Now the problem with that is we’re immunocompromising those patients, and so like everything we do in medicine, we have to balance risk versus benefit, and is the risk of that double immunosuppression, and maybe triple if they’re on the steroids, is that risk worth the benefit? And that’s where talking to the patient, what their situation is, what their other comorbid conditions are, and what their renal biopsy showed will all play a role in us approaching their treatment. So it’s not cookbook, and it’s not one treatment fits all.
Dr. McDonough:
Before we close, Dr. Dore, what other treatment strategies or lifestyle modifications can help our patients with lupus nephritis?
Dr. Dore:
Lots of different things. Obviously with the lupus patient, they need to practice sun protection, definitely stop smoking, and control their blood pressure because that should help prevent nephrosclerosis, which is another problem with the kidney in addition to the lupus nephritis. A healthy diet, which again, depending on the population can be unaffordable or difficult for them to do, and exercise. And sometimes these patients live in an area where it's really not healthy and safe for them to go out for a walk. The other thing is because lupus increases the risk of coronary heart disease and the steroids that we're trying to get the patients off of increase the risk of coronary heart disease and diabetes, we need to constantly be monitoring these patients for their risk of developing coronary heart disease and diabetes.

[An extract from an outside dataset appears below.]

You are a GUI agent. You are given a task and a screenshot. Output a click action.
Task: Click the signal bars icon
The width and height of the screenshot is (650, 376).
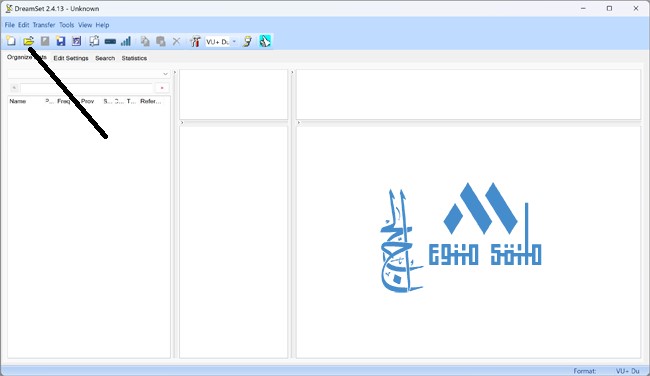click(x=126, y=41)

The EULAR recommends a multidisciplinary approach. And I think it's important that the team—and again, I'm in private practice, and so the team is in a different part of the city in a different office building—it’s very important that we work together and have a plan. When the patient first is diagnosed with lupus nephritis, we need to have that conversation. So everybody has their own responsibility, and that's really what we need to do because there are so many aspects of lupus that affect the patient.
Dr. McDonough:
And with those strategies in mind, I want to thank my guest, Dr. Robin Dore, for joining me to discuss best practices in lupus nephritis care. Dr. Dore, it was great having you on the program.
Dr. Dore:
Thank you very much for inviting me, and I hope the attendees find it helpful.